→ TASK INSTRUCTIONS
The entries follow. Copy every line in which "will" appears.

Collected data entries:
______

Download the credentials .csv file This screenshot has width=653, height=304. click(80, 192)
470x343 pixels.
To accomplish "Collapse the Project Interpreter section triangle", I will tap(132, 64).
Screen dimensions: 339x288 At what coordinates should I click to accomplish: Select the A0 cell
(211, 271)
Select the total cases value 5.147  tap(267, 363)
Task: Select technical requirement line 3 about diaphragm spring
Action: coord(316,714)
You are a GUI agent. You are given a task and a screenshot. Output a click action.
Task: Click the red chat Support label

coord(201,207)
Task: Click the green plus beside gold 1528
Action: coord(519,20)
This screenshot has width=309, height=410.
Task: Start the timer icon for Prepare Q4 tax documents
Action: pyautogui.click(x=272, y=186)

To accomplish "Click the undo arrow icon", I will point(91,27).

______

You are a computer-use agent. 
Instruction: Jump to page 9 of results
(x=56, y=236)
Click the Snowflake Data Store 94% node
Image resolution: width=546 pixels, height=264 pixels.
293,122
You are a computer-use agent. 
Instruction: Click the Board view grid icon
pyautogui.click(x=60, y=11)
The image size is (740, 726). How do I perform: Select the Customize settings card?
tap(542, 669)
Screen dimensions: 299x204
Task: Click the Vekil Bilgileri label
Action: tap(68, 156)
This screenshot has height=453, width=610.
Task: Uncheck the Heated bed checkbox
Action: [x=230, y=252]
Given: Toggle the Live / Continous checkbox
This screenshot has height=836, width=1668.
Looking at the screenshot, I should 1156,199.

______

→ TASK SOLUTION
To accomplish "Collapse the Project Interpreter section triangle", I will tap(132, 64).
To accomplish "Click the undo arrow icon", I will point(91,27).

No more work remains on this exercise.